The entries below must be restated word for word.

§ §

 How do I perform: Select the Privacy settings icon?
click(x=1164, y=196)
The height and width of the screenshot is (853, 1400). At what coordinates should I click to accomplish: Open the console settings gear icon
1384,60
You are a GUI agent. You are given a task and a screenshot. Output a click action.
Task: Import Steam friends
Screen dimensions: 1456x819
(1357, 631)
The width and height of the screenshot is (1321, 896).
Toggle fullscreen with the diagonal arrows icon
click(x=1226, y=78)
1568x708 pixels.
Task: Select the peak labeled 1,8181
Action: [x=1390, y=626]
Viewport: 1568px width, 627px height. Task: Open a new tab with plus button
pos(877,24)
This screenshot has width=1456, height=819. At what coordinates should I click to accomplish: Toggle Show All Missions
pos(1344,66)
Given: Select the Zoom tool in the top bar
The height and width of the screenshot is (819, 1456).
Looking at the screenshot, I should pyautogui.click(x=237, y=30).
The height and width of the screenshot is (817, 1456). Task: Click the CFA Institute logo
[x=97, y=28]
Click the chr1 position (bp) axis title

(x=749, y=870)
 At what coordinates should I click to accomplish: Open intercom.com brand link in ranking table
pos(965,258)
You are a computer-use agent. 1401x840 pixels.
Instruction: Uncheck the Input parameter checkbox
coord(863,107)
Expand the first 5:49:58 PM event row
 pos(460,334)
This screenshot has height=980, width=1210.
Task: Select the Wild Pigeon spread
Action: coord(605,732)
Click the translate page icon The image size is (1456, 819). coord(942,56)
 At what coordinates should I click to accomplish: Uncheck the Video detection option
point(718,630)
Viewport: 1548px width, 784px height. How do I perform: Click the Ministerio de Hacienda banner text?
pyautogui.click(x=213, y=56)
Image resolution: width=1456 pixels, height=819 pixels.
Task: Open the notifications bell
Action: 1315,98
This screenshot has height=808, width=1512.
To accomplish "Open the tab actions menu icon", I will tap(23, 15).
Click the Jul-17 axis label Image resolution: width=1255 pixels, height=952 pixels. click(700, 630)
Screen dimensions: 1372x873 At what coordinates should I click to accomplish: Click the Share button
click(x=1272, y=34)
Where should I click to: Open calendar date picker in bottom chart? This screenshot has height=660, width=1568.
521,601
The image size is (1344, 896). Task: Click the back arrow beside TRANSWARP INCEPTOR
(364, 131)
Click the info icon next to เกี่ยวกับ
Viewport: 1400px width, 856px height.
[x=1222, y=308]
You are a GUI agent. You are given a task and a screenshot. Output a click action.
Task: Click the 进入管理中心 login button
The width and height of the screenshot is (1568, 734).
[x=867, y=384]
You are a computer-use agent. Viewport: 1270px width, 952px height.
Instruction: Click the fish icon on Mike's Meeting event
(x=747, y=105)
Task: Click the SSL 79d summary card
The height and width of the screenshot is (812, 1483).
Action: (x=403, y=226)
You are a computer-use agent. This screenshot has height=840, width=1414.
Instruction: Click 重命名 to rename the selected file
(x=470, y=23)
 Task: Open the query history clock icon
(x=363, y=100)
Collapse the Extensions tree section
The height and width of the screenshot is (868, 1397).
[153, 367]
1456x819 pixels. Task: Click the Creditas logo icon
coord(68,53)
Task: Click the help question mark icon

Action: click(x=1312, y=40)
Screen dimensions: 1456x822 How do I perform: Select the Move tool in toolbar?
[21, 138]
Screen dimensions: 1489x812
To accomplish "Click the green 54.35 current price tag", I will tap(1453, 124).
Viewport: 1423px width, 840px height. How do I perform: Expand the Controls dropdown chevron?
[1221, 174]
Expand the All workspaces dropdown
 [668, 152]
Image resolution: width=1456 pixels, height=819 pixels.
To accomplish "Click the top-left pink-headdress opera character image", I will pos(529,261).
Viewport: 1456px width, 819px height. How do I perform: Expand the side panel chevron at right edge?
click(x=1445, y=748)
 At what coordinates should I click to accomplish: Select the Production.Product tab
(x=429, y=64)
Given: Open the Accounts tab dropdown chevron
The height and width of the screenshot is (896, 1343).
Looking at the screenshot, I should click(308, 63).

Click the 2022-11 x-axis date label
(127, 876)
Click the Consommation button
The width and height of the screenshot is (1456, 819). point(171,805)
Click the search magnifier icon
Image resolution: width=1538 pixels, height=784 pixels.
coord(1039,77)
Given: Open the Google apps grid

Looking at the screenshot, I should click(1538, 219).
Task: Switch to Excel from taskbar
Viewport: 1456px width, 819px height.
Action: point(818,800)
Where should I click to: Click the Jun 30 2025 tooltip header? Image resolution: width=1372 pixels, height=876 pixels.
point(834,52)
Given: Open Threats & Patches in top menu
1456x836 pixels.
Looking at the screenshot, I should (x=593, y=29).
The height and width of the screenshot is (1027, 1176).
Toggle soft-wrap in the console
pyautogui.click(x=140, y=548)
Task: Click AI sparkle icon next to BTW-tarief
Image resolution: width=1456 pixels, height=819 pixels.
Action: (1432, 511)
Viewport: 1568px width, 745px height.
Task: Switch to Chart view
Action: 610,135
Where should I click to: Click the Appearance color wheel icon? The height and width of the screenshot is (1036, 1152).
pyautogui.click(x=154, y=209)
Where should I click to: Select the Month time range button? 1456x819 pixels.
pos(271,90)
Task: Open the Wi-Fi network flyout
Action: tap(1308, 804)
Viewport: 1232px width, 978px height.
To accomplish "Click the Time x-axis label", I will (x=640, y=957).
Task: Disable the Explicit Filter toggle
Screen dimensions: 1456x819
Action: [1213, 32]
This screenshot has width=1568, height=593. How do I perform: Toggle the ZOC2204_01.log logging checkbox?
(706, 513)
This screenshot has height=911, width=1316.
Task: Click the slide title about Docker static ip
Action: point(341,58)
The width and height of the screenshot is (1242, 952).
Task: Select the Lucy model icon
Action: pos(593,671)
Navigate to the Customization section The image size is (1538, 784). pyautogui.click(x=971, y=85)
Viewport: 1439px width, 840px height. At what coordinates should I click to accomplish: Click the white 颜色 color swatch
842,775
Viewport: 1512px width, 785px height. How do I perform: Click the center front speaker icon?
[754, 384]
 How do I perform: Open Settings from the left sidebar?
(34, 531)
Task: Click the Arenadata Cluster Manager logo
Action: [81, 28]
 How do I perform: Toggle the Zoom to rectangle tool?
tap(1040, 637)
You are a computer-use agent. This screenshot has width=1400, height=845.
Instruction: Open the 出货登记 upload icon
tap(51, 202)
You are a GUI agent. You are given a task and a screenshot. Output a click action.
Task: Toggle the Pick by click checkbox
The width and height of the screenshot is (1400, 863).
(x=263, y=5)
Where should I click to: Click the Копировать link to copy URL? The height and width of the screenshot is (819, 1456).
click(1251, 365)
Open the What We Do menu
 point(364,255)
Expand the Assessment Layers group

§ §

Output:
 How do I perform: Select the Privacy settings icon?
click(x=1164, y=196)
The height and width of the screenshot is (853, 1400). At what coordinates should I click to accomplish: Open the console settings gear icon
1384,60
You are a GUI agent. You are given a task and a screenshot. Output a click action.
Task: Import Steam friends
Screen dimensions: 1456x819
(1357, 631)
The width and height of the screenshot is (1321, 896).
Toggle fullscreen with the diagonal arrows icon
click(x=1226, y=78)
1568x708 pixels.
Task: Select the peak labeled 1,8181
Action: [x=1390, y=626]
Viewport: 1568px width, 627px height. Task: Open a new tab with plus button
pos(877,24)
This screenshot has width=1456, height=819. At what coordinates should I click to accomplish: Toggle Show All Missions
pos(1344,66)
Given: Select the Zoom tool in the top bar
The height and width of the screenshot is (819, 1456).
Looking at the screenshot, I should pyautogui.click(x=237, y=30).
The height and width of the screenshot is (817, 1456). Task: Click the CFA Institute logo
[x=97, y=28]
Click the chr1 position (bp) axis title

(x=749, y=870)
 At what coordinates should I click to accomplish: Open intercom.com brand link in ranking table
pos(965,258)
You are a computer-use agent. 1401x840 pixels.
Instruction: Uncheck the Input parameter checkbox
coord(863,107)
Expand the first 5:49:58 PM event row
 pos(460,334)
This screenshot has height=980, width=1210.
Task: Select the Wild Pigeon spread
Action: coord(605,732)
Click the translate page icon The image size is (1456, 819). coord(942,56)
 At what coordinates should I click to accomplish: Uncheck the Video detection option
point(718,630)
Viewport: 1548px width, 784px height. How do I perform: Click the Ministerio de Hacienda banner text?
pyautogui.click(x=213, y=56)
Image resolution: width=1456 pixels, height=819 pixels.
Task: Open the notifications bell
Action: 1315,98
This screenshot has height=808, width=1512.
To accomplish "Open the tab actions menu icon", I will tap(23, 15).
Click the Jul-17 axis label Image resolution: width=1255 pixels, height=952 pixels. click(700, 630)
Screen dimensions: 1372x873 At what coordinates should I click to accomplish: Click the Share button
click(x=1272, y=34)
Where should I click to: Open calendar date picker in bottom chart? This screenshot has height=660, width=1568.
521,601
The image size is (1344, 896). Task: Click the back arrow beside TRANSWARP INCEPTOR
(364, 131)
Click the info icon next to เกี่ยวกับ
Viewport: 1400px width, 856px height.
[x=1222, y=308]
You are a GUI agent. You are given a task and a screenshot. Output a click action.
Task: Click the 进入管理中心 login button
The width and height of the screenshot is (1568, 734).
[x=867, y=384]
You are a computer-use agent. Viewport: 1270px width, 952px height.
Instruction: Click the fish icon on Mike's Meeting event
(x=747, y=105)
Task: Click the SSL 79d summary card
The height and width of the screenshot is (812, 1483).
Action: (x=403, y=226)
You are a computer-use agent. This screenshot has height=840, width=1414.
Instruction: Click 重命名 to rename the selected file
(x=470, y=23)
 Task: Open the query history clock icon
(x=363, y=100)
Collapse the Extensions tree section
The height and width of the screenshot is (868, 1397).
[153, 367]
1456x819 pixels. Task: Click the Creditas logo icon
coord(68,53)
Task: Click the help question mark icon

Action: click(x=1312, y=40)
Screen dimensions: 1456x822 How do I perform: Select the Move tool in toolbar?
[21, 138]
Screen dimensions: 1489x812
To accomplish "Click the green 54.35 current price tag", I will tap(1453, 124).
Viewport: 1423px width, 840px height. How do I perform: Expand the Controls dropdown chevron?
[1221, 174]
Expand the All workspaces dropdown
 [668, 152]
Image resolution: width=1456 pixels, height=819 pixels.
To accomplish "Click the top-left pink-headdress opera character image", I will pos(529,261).
Viewport: 1456px width, 819px height. How do I perform: Expand the side panel chevron at right edge?
click(x=1445, y=748)
 At what coordinates should I click to accomplish: Select the Production.Product tab
(x=429, y=64)
Given: Open the Accounts tab dropdown chevron
The height and width of the screenshot is (896, 1343).
Looking at the screenshot, I should click(308, 63).

Click the 2022-11 x-axis date label
(127, 876)
Click the Consommation button
The width and height of the screenshot is (1456, 819). point(171,805)
Click the search magnifier icon
Image resolution: width=1538 pixels, height=784 pixels.
coord(1039,77)
Given: Open the Google apps grid

Looking at the screenshot, I should click(1538, 219).
Task: Switch to Excel from taskbar
Viewport: 1456px width, 819px height.
Action: point(818,800)
Where should I click to: Click the Jun 30 2025 tooltip header? Image resolution: width=1372 pixels, height=876 pixels.
point(834,52)
Given: Open Threats & Patches in top menu
1456x836 pixels.
Looking at the screenshot, I should (x=593, y=29).
The height and width of the screenshot is (1027, 1176).
Toggle soft-wrap in the console
pyautogui.click(x=140, y=548)
Task: Click AI sparkle icon next to BTW-tarief
Image resolution: width=1456 pixels, height=819 pixels.
Action: (1432, 511)
Viewport: 1568px width, 745px height.
Task: Switch to Chart view
Action: 610,135
Where should I click to: Click the Appearance color wheel icon? The height and width of the screenshot is (1036, 1152).
pyautogui.click(x=154, y=209)
Where should I click to: Select the Month time range button? 1456x819 pixels.
pos(271,90)
Task: Open the Wi-Fi network flyout
Action: tap(1308, 804)
Viewport: 1232px width, 978px height.
To accomplish "Click the Time x-axis label", I will (x=640, y=957).
Task: Disable the Explicit Filter toggle
Screen dimensions: 1456x819
Action: [1213, 32]
This screenshot has width=1568, height=593. How do I perform: Toggle the ZOC2204_01.log logging checkbox?
(706, 513)
This screenshot has height=911, width=1316.
Task: Click the slide title about Docker static ip
Action: point(341,58)
The width and height of the screenshot is (1242, 952).
Task: Select the Lucy model icon
Action: pos(593,671)
Navigate to the Customization section The image size is (1538, 784). pyautogui.click(x=971, y=85)
Viewport: 1439px width, 840px height. At what coordinates should I click to accomplish: Click the white 颜色 color swatch
842,775
Viewport: 1512px width, 785px height. How do I perform: Click the center front speaker icon?
[754, 384]
 How do I perform: Open Settings from the left sidebar?
(34, 531)
Task: Click the Arenadata Cluster Manager logo
Action: [81, 28]
 How do I perform: Toggle the Zoom to rectangle tool?
tap(1040, 637)
You are a computer-use agent. This screenshot has width=1400, height=845.
Instruction: Open the 出货登记 upload icon
tap(51, 202)
You are a GUI agent. You are given a task and a screenshot. Output a click action.
Task: Toggle the Pick by click checkbox
The width and height of the screenshot is (1400, 863).
(x=263, y=5)
Where should I click to: Click the Копировать link to copy URL? The height and width of the screenshot is (819, 1456).
click(1251, 365)
Open the What We Do menu
 point(364,255)
Expand the Assessment Layers group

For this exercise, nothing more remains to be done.